Das bedeutet für das We Refugees Archiv, die heutigen sehr diversen Erfahrungen von Menschen nach der Flucht und dabei die Rolle Berlins beispielhaft zu beschreiben. Für welche geflüchteten Menschen stellt Berlin einen Zufluchtsort dar? Welche – besonders rechtlichen – Rahmenbedingungen müssen gegeben sein, damit Berlin zur Exilstadt wird? Und für wen und aus welchen Gründen ist Berlin nur ein Transitort, ein zeitweiliger Anker in der europäischen Odysee von Geflüchteten?
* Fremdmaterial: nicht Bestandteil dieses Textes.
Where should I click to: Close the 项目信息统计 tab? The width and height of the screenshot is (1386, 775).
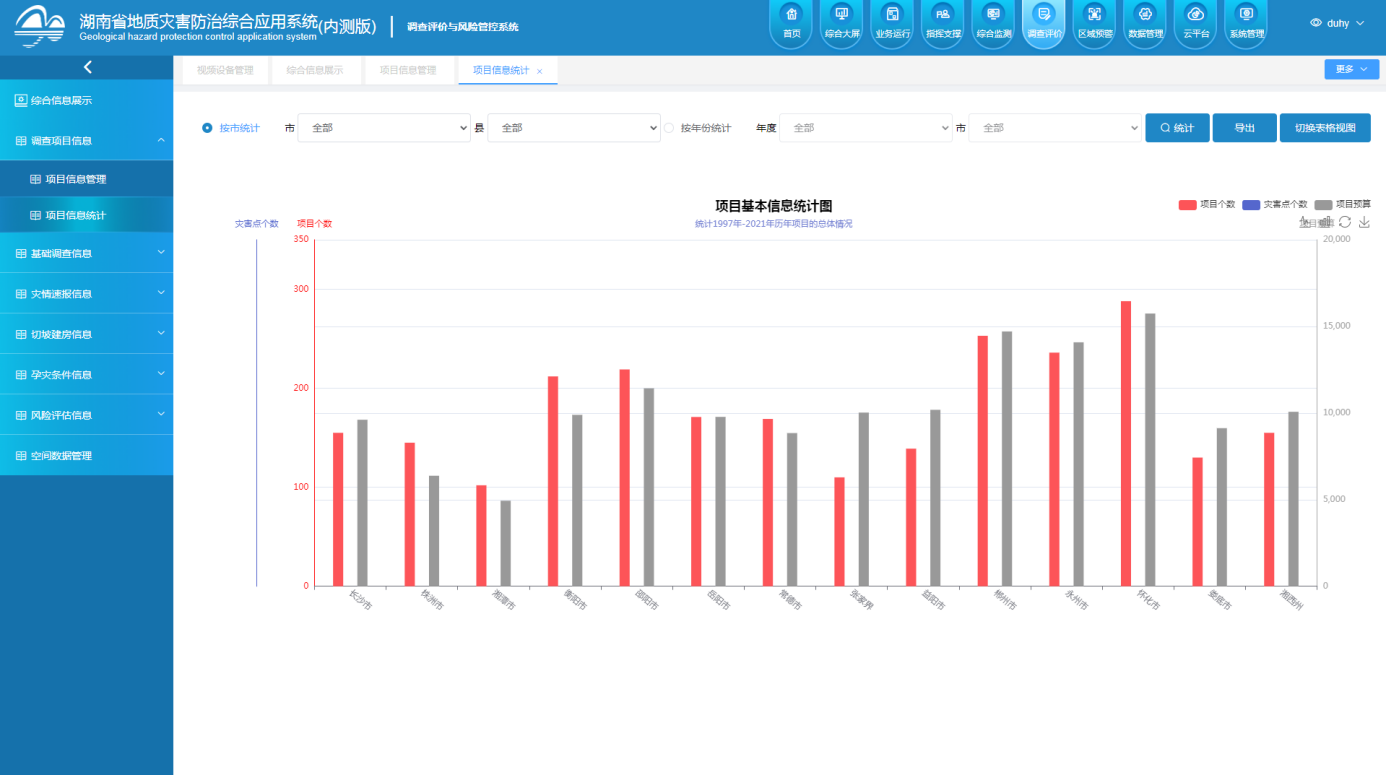[x=540, y=71]
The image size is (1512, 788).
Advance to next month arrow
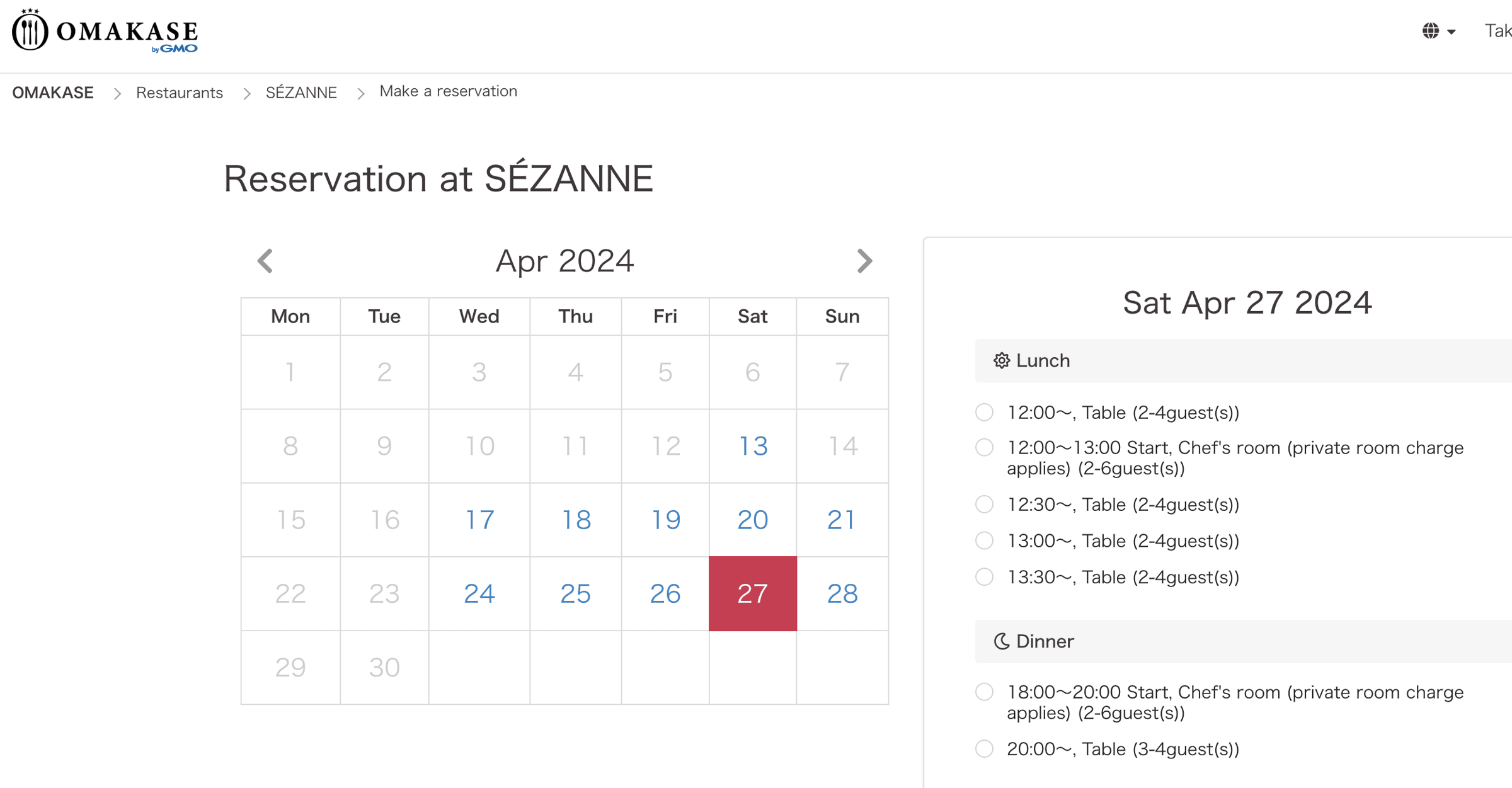(864, 261)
Geflüchtete Menschen, denen das Recht zum Aufenthalt gewährt wird, erhalten in Berlin Chancen des Neuanfangs und Hoffnung auf Zukunft. Aber was ist mit den Menschen, die oft einen langen Fluchtweg über das Mittelmeer und kreuz und quer durch Europa, keinen Zugang zu grundlegenden sozialen, ökonomischen und politischen Rechten erhalten, da ihnen das Recht zum Aufenthalt und zur Staatsbürgerschaft vorenthalten wird? Und wie verhält sich Berlin zu den vielen Menschen, die aufgrund der zunehmenden Abschottung Europas vor oder an dessen Grenzen verharren und keine Chance auf Zuflucht in Berlin und anderen europäischen Städten erhalten?
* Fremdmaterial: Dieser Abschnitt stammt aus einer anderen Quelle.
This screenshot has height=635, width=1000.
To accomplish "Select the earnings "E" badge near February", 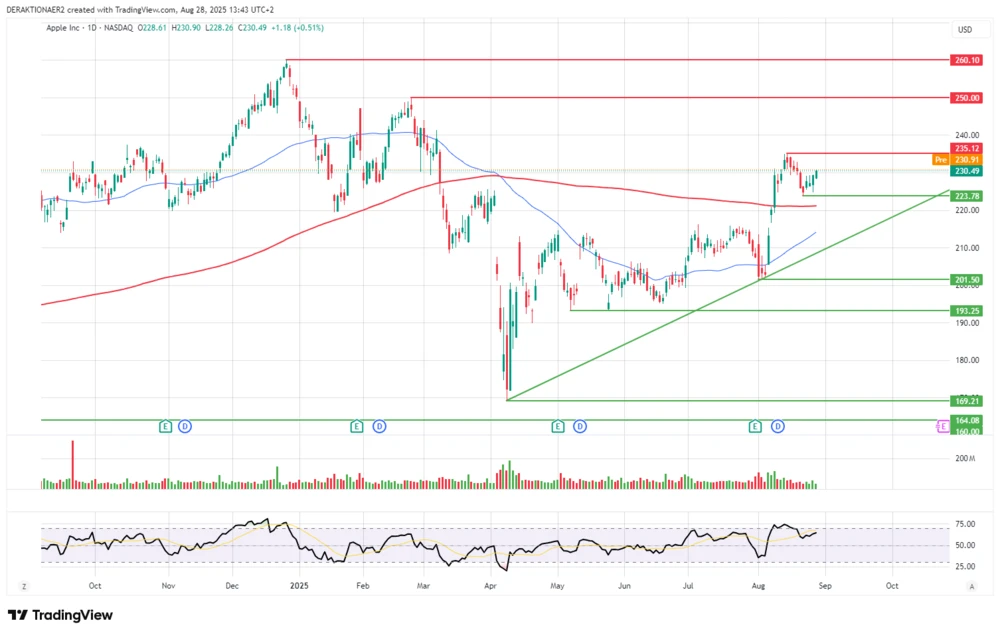I will coord(355,426).
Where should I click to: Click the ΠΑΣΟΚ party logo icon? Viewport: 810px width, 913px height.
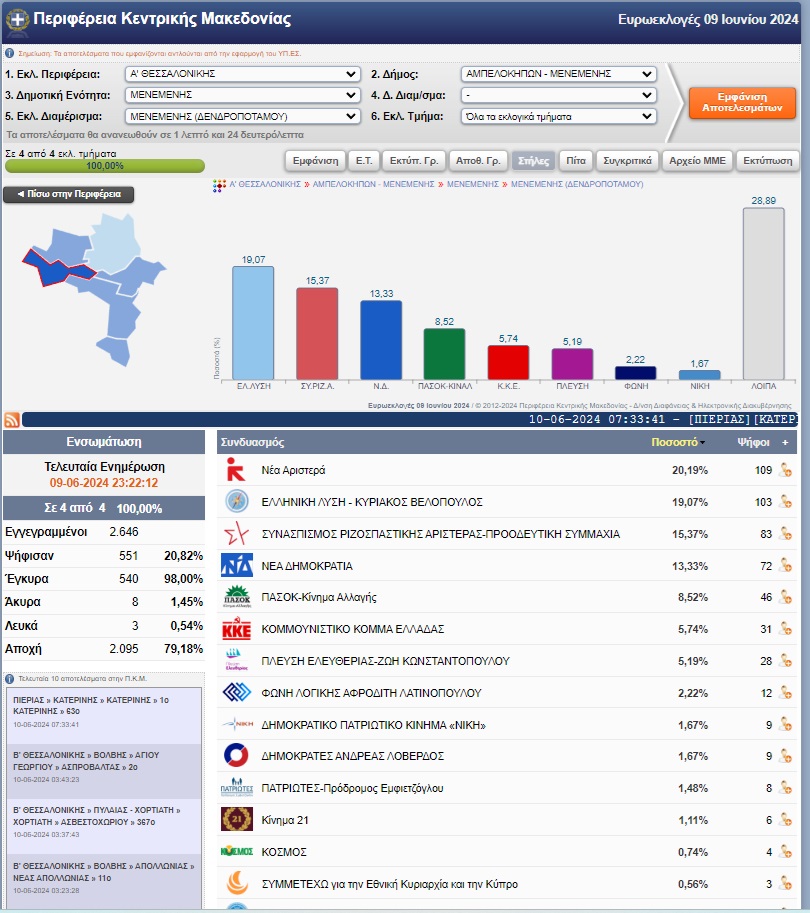pos(236,597)
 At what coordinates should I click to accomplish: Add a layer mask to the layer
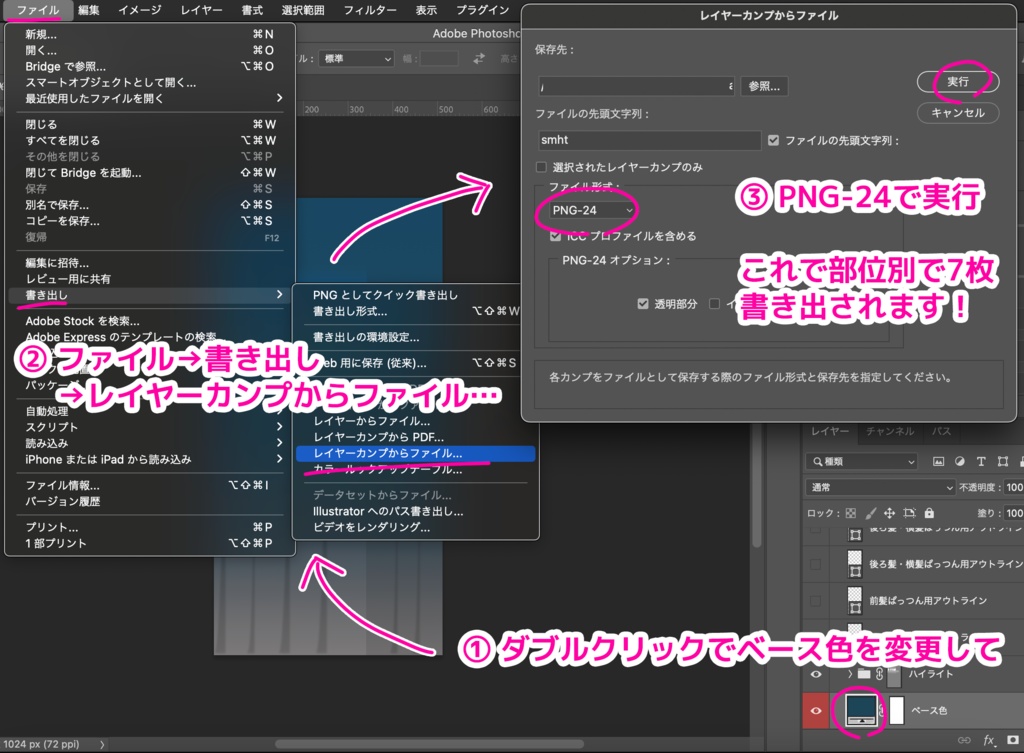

Berlin als Exilstadt zu bezeichnen, bedeutet den Begriff Exil zu erweitern und neu zu denken. Es gilt, über den bisherigen Fokus auf (besonders kulturelle und künstlerische) Eliten und die scheinbar untrennbare Verbindung mit der Zeit des Nationalsozialismus hinauszugehen und die Langfristigkeit des Exils, die der Verwendung des Begriffs innewohnt, in Frage zu stellen und zu öffnen.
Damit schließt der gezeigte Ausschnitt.